A new study sheds light on “chemobrain”
Do breast cancer patients undergoing chemo feel more confused and struggle to concentrate compared to those not undergoing chemotherapy?
19 June 2017
After chemotherapy treatment, many patients say their mind has been affected. For example they describe symptoms such as feeling confused, memory problems and difficulty concentrating – a phenomenon that has been dubbed "chemobrain" (Cancer Research UK has more information).
The causes are little understood. Are these apparent neuropsychological effects due to a direct physical effect of chemotherapy on the brain? Or could it be the stress and worry involved in chemotherapy that is responsible? Perhaps it's both. To find out more, Mi Sook Jung at Chungnam National University in South Korea, and colleagues, conducted repeated brain scans and neuropsych tests with breast cancer patients undergoing chemo and compared them with similar cancer patients not on chemo and healthy controls. Reporting their results in Brain Imaging and Behaviour, the researchers hope a better understanding of the nature of "chemobrain" and its causes will make it possible for health professionals to offer patients better support and care.
The participants were 28 women who'd had surgery for breast cancer and were waiting to start chemo; 34 women with breast cancer of similar severity, also post-surgery, but awaiting radiotherapy without chemo; and 30 age-matched healthy controls (average age across groups was 52, and the women were predominantly white and well-educated).
On three occasions, all the participants completed tests of their verbal working memory while having their brains scanned. To provide a baseline, they completed their first tests before the chemo group had begun their chemotherapy treatment; the second test was at least one month after chemo; and the third and final test was 12 months after the baseline (and 7 months after chemotherapy for the chemo group). The women also reported their cancer symptoms, any cognitive complains and psychological stress.
The chemo patients performed worse at the memory task, and their lower performance became more obvious over the course of the year: whereas the other patients and healthy controls improved on each test (just as you'd expect with repeated practice), the chemo patients did not. Throughout, the chemotherapy patients' brain scans also showed some signs of a lack of neural efficiency at the front of their brains while they completed the memory tests, although this only reached statistical significance in comparison with the other groups at the final test.
In terms of subjective cognitive complaints (for example, how much the participants said they experience memory problems in everyday life), there were actually no group differences. In other words, if the researchers had relied on self-report, rather than conducting memory tests and brain scans, they wouldn't have found evidence for chemobrain as such. Across all the cancer patients, the greater their psychological distress and the more severe their cancer symptoms, the more that they tended to complain of cognitive problems.

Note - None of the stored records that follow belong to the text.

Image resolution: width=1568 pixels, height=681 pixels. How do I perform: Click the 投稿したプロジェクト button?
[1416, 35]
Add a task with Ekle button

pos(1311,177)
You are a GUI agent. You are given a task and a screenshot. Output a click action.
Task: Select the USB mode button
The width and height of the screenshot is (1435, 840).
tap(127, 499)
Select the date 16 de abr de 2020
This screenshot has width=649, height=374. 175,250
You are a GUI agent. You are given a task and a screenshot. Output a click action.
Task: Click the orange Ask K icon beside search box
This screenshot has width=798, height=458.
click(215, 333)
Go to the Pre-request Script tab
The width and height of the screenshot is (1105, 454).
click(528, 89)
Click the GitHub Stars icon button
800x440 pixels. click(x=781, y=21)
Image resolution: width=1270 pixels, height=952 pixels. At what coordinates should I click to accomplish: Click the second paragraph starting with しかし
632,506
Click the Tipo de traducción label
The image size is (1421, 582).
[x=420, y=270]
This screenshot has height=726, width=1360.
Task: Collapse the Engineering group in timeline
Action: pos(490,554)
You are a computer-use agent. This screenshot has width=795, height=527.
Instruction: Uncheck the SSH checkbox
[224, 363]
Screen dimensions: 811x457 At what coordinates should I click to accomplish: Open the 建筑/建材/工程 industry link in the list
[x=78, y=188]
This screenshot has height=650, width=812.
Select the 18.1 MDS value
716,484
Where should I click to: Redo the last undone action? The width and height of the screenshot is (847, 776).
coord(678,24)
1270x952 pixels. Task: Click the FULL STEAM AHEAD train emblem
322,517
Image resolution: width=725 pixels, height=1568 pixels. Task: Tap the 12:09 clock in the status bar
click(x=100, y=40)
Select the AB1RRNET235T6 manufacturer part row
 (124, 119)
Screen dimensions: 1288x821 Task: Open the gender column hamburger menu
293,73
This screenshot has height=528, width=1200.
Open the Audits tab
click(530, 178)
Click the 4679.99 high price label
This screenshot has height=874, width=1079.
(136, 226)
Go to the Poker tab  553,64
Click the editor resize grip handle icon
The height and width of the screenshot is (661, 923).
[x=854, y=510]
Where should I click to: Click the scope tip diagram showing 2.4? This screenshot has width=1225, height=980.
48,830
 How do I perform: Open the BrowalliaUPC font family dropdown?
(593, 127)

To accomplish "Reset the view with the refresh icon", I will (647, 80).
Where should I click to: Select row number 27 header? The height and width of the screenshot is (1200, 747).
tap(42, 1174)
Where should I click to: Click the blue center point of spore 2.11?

Taken together, the researchers said there could be two distinct phenomena here: the subjective cognitive problems associated with cancer may be caused predominantly by anxiety and the burden of cancer symptoms; at the same time, chemotherapy may be having an additional, compounding effect on brain function, which showed up in the memory tests and brain scans.
Focusing on why chemotherapy treatment has these additional adverse effects, the researchers believe part of this is likely the anxiety and stress specifically involved in the chemotherapy experience, such as anticipation of hair loss and other toxic effects. Supporting this, the chemo patients actually showed some signs of altered brain function even before they'd started their chemotherapy. However, having chemotherapy was still associated with greater risk of neural inefficiency, even after putting levels of psychological distress into the analysis, which points to a direct organic effect of chemotherapy on the brain, compounding the psychological toll (stronger evidence for a direct organic effect of chemotherapy on brain function, separate from psychological causes, would require a controlled experiment with some patients allocated to a "sham" chemotherapy condition, though this would surely be unethical).
This is a relatively small study with complex findings and much more research is clearly needed, including into how and why chemotherapy might directly effect brain function. The researchers said "considerable research is underway to identify biological mechanisms by which chemotherapy alters neural function (e.g., inflammatory cytokine production, genetic predisposition), [but that] research also is needed to explicate the mechanism linking symptom burden and self-reported cognitive problems."